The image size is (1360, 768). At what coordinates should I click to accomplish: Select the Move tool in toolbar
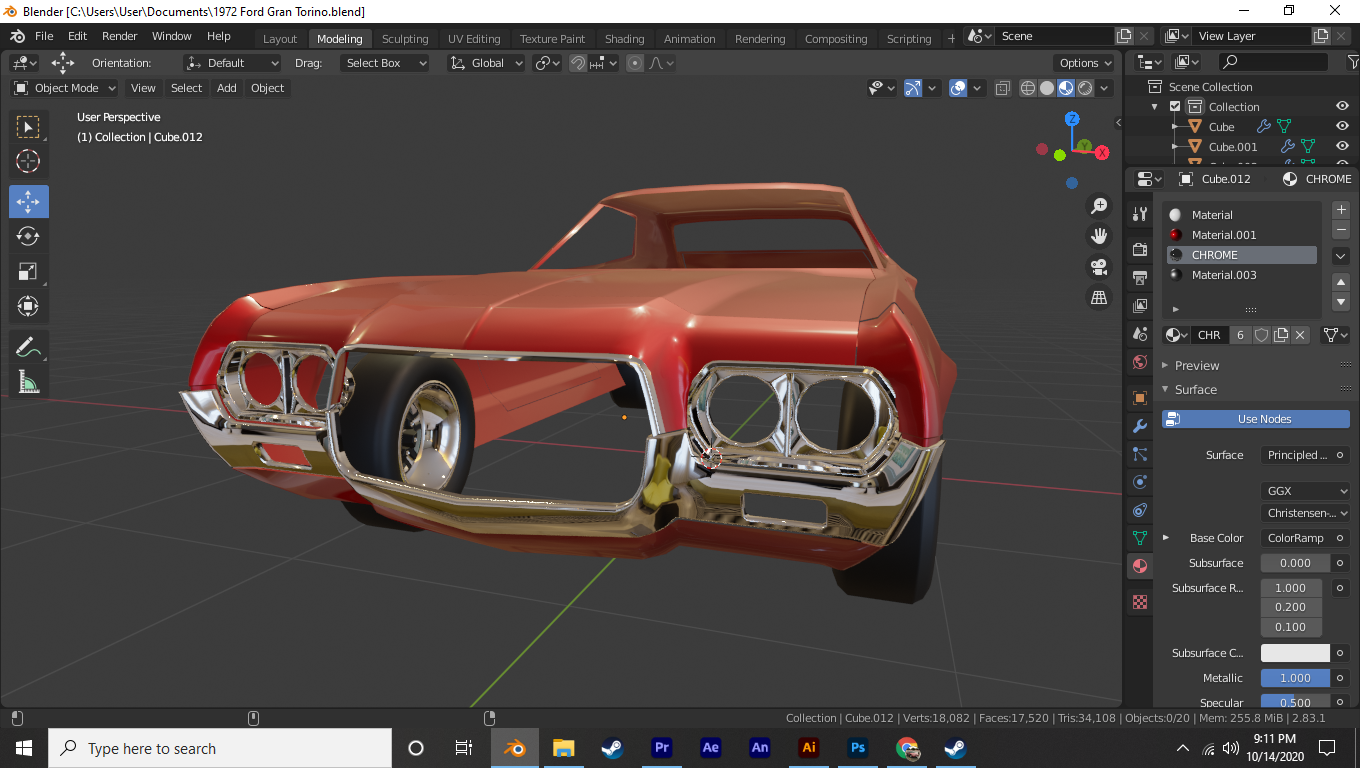[x=28, y=201]
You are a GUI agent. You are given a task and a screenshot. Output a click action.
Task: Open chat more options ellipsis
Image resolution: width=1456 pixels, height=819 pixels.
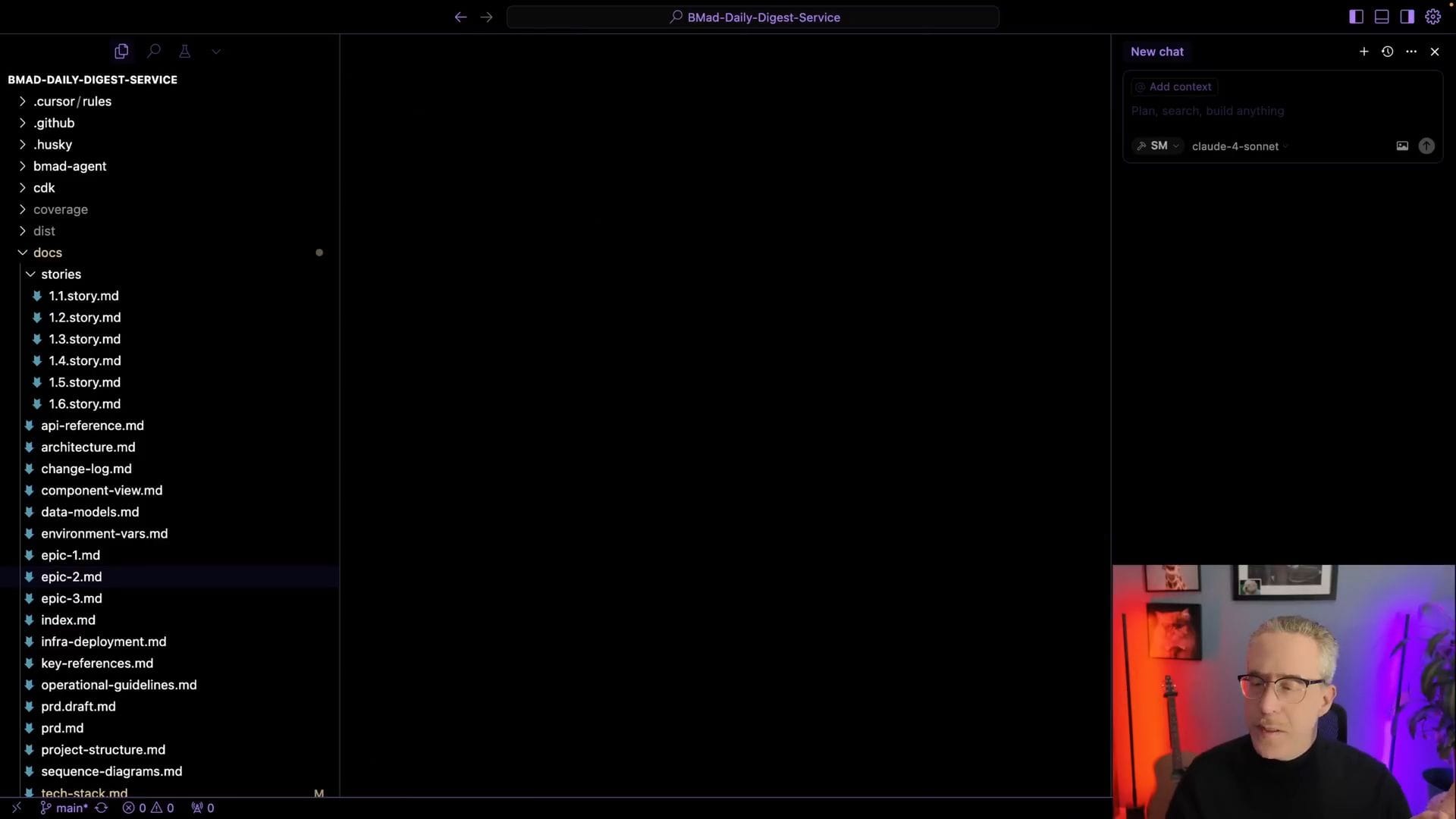(x=1410, y=52)
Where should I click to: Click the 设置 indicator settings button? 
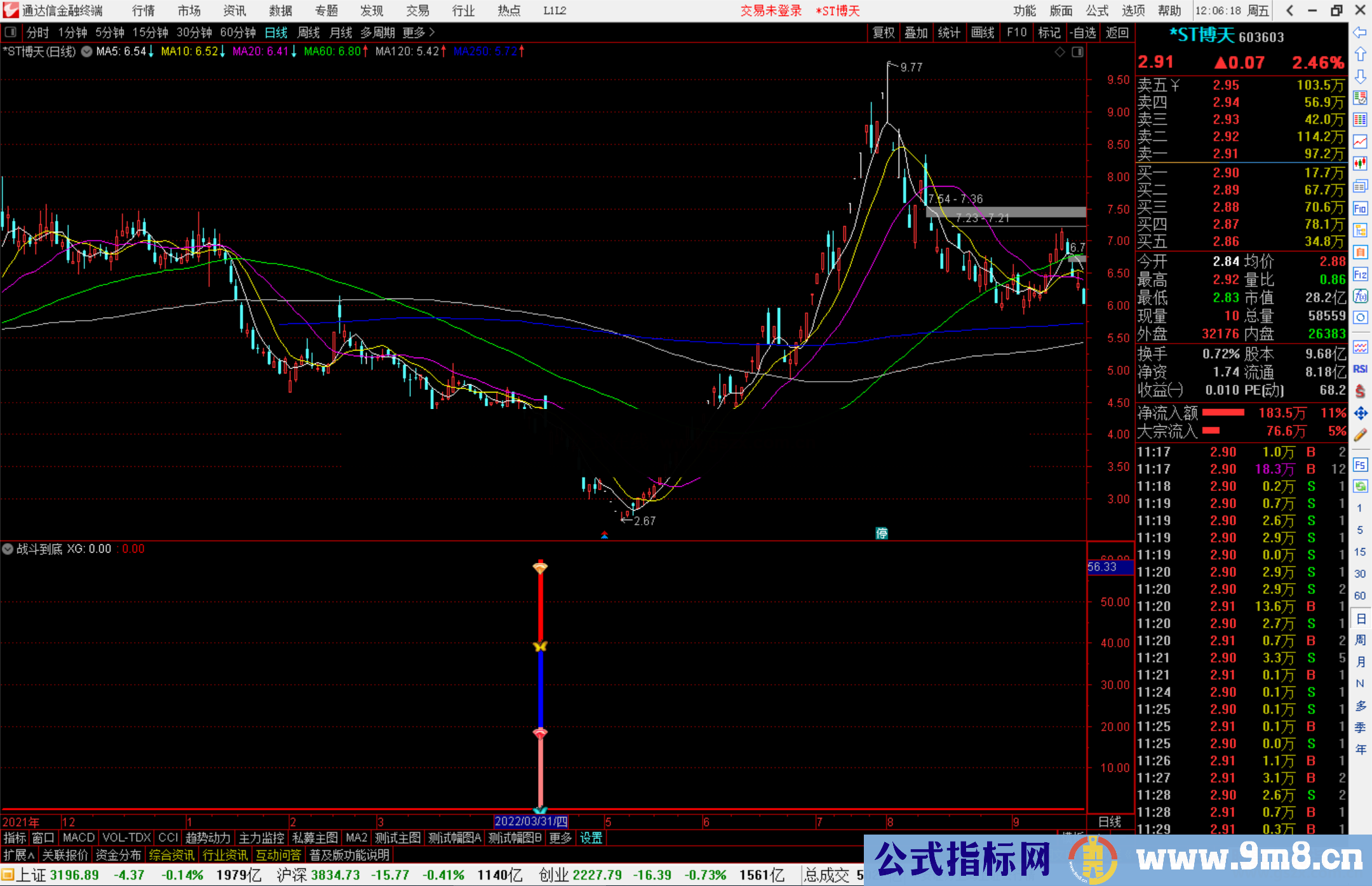pos(591,838)
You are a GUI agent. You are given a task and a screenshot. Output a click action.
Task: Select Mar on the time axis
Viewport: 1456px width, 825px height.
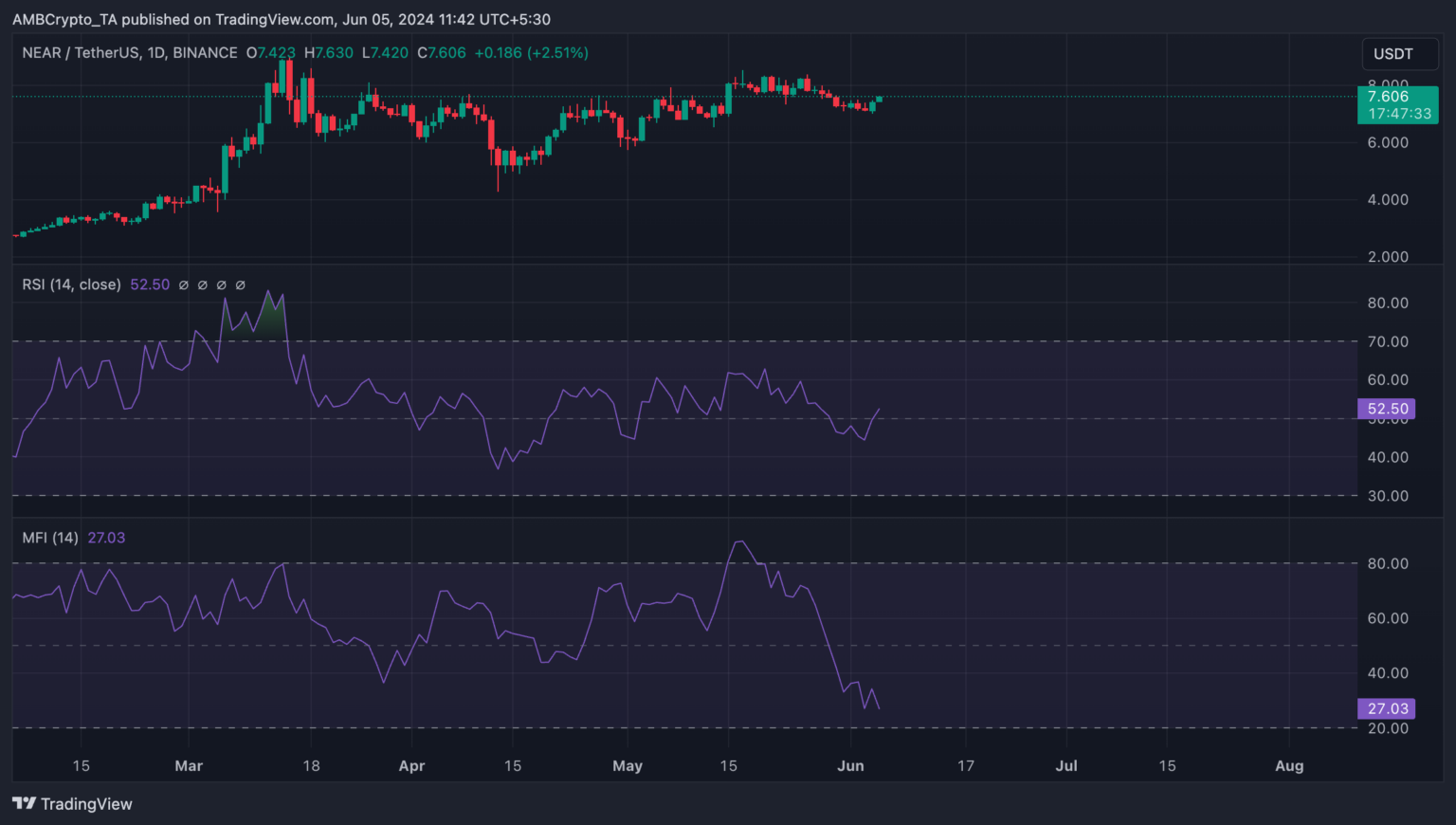189,765
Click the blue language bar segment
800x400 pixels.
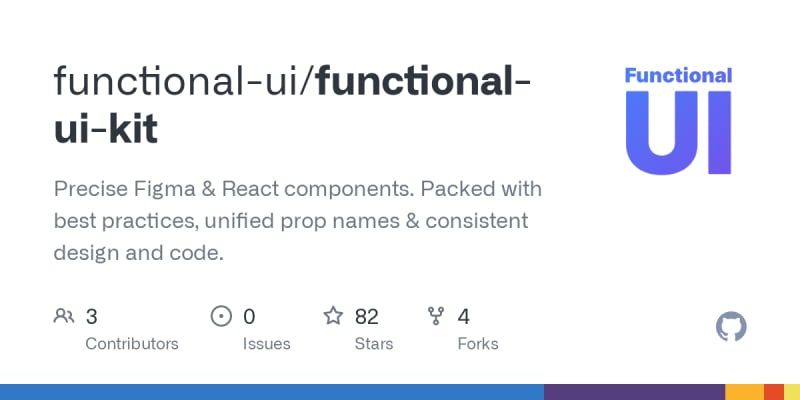click(270, 391)
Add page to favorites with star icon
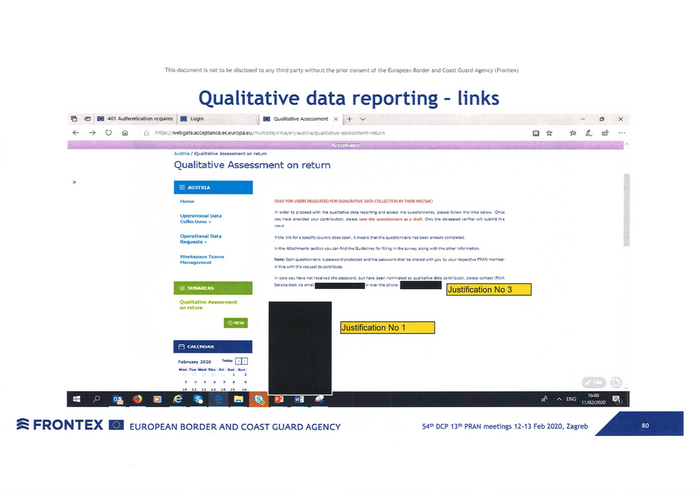Screen dimensions: 700x496 551,132
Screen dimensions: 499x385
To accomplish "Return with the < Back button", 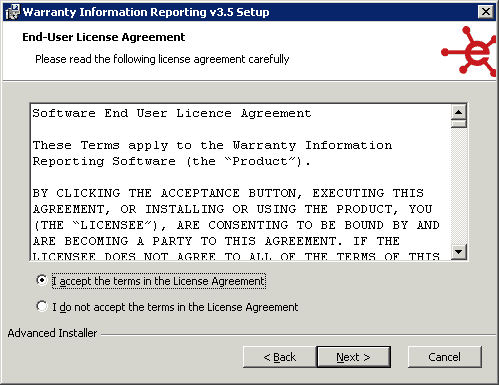I will tap(280, 357).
---
How many lines in the entries above contain the string "width", matching case exactly? Reply with the number alone.

Task response — 2